**EXERCISE DESCRIPTION**
Turn the records below into a JSON list of strings, with each line as its own string and blank lines left out.

[begin DATASET RECORDS]

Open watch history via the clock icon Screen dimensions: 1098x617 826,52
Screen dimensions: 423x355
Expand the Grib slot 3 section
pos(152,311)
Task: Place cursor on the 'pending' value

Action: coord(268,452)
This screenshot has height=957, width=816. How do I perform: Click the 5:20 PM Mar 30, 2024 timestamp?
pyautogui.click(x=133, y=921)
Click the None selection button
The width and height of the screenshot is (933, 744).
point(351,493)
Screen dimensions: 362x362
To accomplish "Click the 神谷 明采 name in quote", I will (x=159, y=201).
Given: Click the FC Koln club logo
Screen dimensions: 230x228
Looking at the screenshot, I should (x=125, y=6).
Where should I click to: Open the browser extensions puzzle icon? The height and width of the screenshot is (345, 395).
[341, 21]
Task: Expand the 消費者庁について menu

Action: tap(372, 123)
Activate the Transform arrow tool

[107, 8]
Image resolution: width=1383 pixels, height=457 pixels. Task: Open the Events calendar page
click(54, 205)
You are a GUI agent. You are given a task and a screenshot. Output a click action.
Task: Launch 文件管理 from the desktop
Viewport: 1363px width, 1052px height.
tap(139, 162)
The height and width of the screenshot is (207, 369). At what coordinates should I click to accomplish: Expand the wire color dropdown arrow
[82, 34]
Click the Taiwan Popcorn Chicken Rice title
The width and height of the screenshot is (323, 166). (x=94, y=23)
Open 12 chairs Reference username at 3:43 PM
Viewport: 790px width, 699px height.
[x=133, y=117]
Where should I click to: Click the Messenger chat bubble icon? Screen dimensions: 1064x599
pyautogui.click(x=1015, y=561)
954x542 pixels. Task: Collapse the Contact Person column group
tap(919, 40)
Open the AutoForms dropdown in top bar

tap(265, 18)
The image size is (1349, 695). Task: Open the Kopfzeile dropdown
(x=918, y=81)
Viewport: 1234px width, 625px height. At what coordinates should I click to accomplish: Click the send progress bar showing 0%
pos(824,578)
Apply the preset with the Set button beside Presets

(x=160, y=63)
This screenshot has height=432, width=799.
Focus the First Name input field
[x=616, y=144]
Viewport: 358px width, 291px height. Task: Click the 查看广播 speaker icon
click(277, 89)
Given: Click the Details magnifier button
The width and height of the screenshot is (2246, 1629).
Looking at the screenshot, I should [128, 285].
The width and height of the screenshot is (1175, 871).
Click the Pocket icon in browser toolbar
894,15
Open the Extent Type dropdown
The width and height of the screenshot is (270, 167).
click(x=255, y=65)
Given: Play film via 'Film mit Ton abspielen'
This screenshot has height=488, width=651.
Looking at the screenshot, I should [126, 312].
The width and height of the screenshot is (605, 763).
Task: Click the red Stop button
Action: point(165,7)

[end DATASET RECORDS]

**THE OUTPUT**
[
  "Open watch history via the clock icon Screen dimensions: 1098x617 826,52",
  "Screen dimensions: 423x355",
  "Expand the Grib slot 3 section",
  "pos(152,311)",
  "Task: Place cursor on the 'pending' value",
  "Action: coord(268,452)",
  "This screenshot has height=957, width=816. How do I perform: Click the 5:20 PM Mar 30, 2024 timestamp?",
  "pyautogui.click(x=133, y=921)",
  "Click the None selection button",
  "The width and height of the screenshot is (933, 744).",
  "point(351,493)",
  "Screen dimensions: 362x362",
  "To accomplish \"Click the 神谷 明采 name in quote\", I will (x=159, y=201).",
  "Given: Click the FC Koln club logo",
  "Screen dimensions: 230x228",
  "Looking at the screenshot, I should (x=125, y=6).",
  "Where should I click to: Open the browser extensions puzzle icon? The height and width of the screenshot is (345, 395).",
  "[341, 21]",
  "Task: Expand the 消費者庁について menu",
  "Action: tap(372, 123)",
  "Activate the Transform arrow tool",
  "[107, 8]",
  "Image resolution: width=1383 pixels, height=457 pixels. Task: Open the Events calendar page",
  "click(54, 205)",
  "You are a GUI agent. You are given a task and a screenshot. Output a click action.",
  "Task: Launch 文件管理 from the desktop",
  "Viewport: 1363px width, 1052px height.",
  "tap(139, 162)",
  "The height and width of the screenshot is (207, 369). At what coordinates should I click to accomplish: Expand the wire color dropdown arrow",
  "[82, 34]",
  "Click the Taiwan Popcorn Chicken Rice title",
  "The width and height of the screenshot is (323, 166). (x=94, y=23)",
  "Open 12 chairs Reference username at 3:43 PM",
  "Viewport: 790px width, 699px height.",
  "[x=133, y=117]",
  "Where should I click to: Click the Messenger chat bubble icon? Screen dimensions: 1064x599",
  "pyautogui.click(x=1015, y=561)",
  "954x542 pixels. Task: Collapse the Contact Person column group",
  "tap(919, 40)",
  "Open the AutoForms dropdown in top bar",
  "tap(265, 18)",
  "The image size is (1349, 695). Task: Open the Kopfzeile dropdown",
  "(x=918, y=81)",
  "Viewport: 1234px width, 625px height. At what coordinates should I click to accomplish: Click the send progress bar showing 0%",
  "pos(824,578)",
  "Apply the preset with the Set button beside Presets",
  "(x=160, y=63)",
  "This screenshot has height=432, width=799.",
  "Focus the First Name input field",
  "[x=616, y=144]",
  "Viewport: 358px width, 291px height. Task: Click the 查看广播 speaker icon",
  "click(277, 89)",
  "Given: Click the Details magnifier button",
  "The width and height of the screenshot is (2246, 1629).",
  "Looking at the screenshot, I should [128, 285].",
  "The width and height of the screenshot is (1175, 871).",
  "Click the Pocket icon in browser toolbar",
  "894,15",
  "Open the Extent Type dropdown",
  "The width and height of the screenshot is (270, 167).",
  "click(x=255, y=65)",
  "Given: Play film via 'Film mit Ton abspielen'",
  "This screenshot has height=488, width=651.",
  "Looking at the screenshot, I should [126, 312].",
  "The width and height of the screenshot is (605, 763).",
  "Task: Click the red Stop button",
  "Action: point(165,7)"
]